╔══

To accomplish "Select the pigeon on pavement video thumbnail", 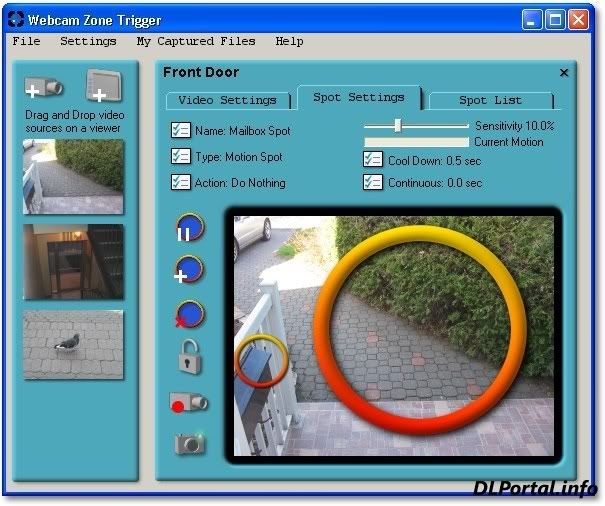I will coord(74,344).
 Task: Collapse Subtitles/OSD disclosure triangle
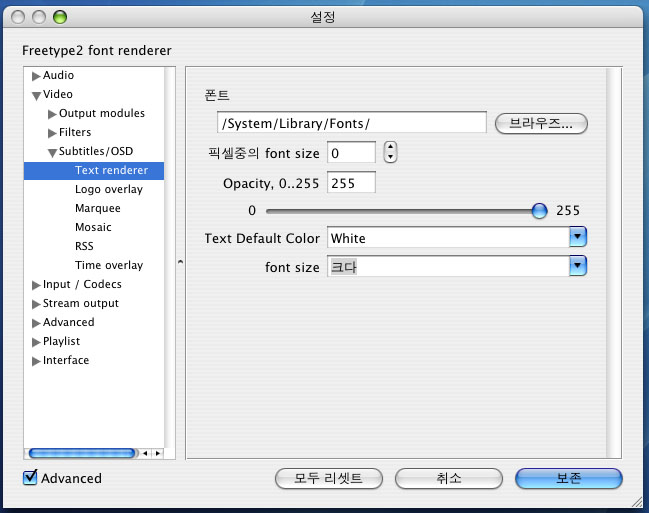click(x=52, y=152)
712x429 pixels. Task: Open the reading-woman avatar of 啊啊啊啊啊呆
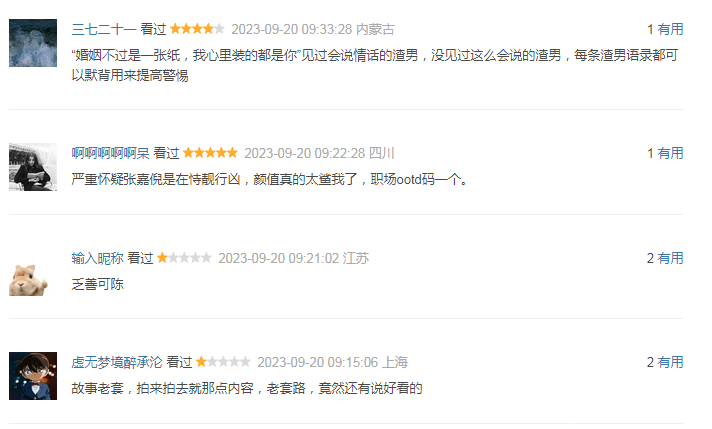(33, 167)
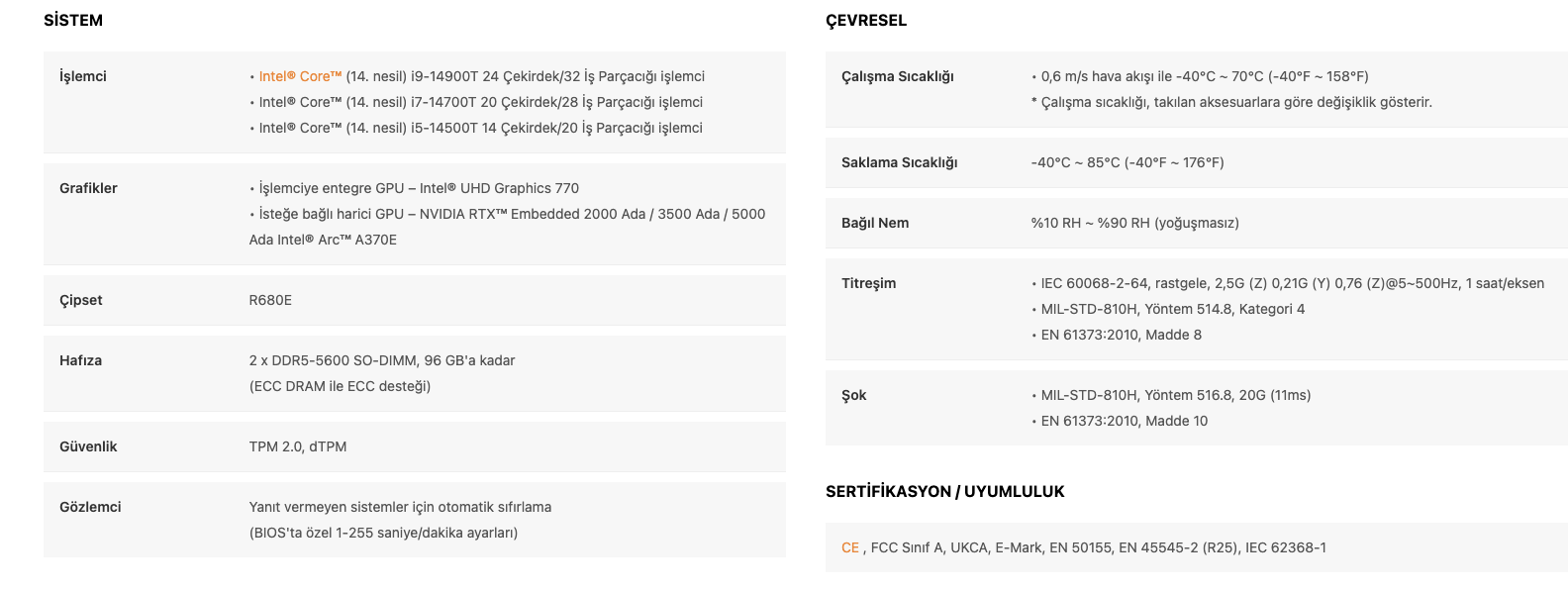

╚══

Exercise objective: Where the line containing "Task: Collapse Subtitles/OSD" appears, begin copying there and continue exactly through the final line of the records; both end lines belong in the copy, pictures do not.

Answer area:
 Task: Collapse Subtitles/OSD disclosure triangle
click(x=52, y=152)
712x429 pixels. Task: Open the reading-woman avatar of 啊啊啊啊啊呆
(33, 167)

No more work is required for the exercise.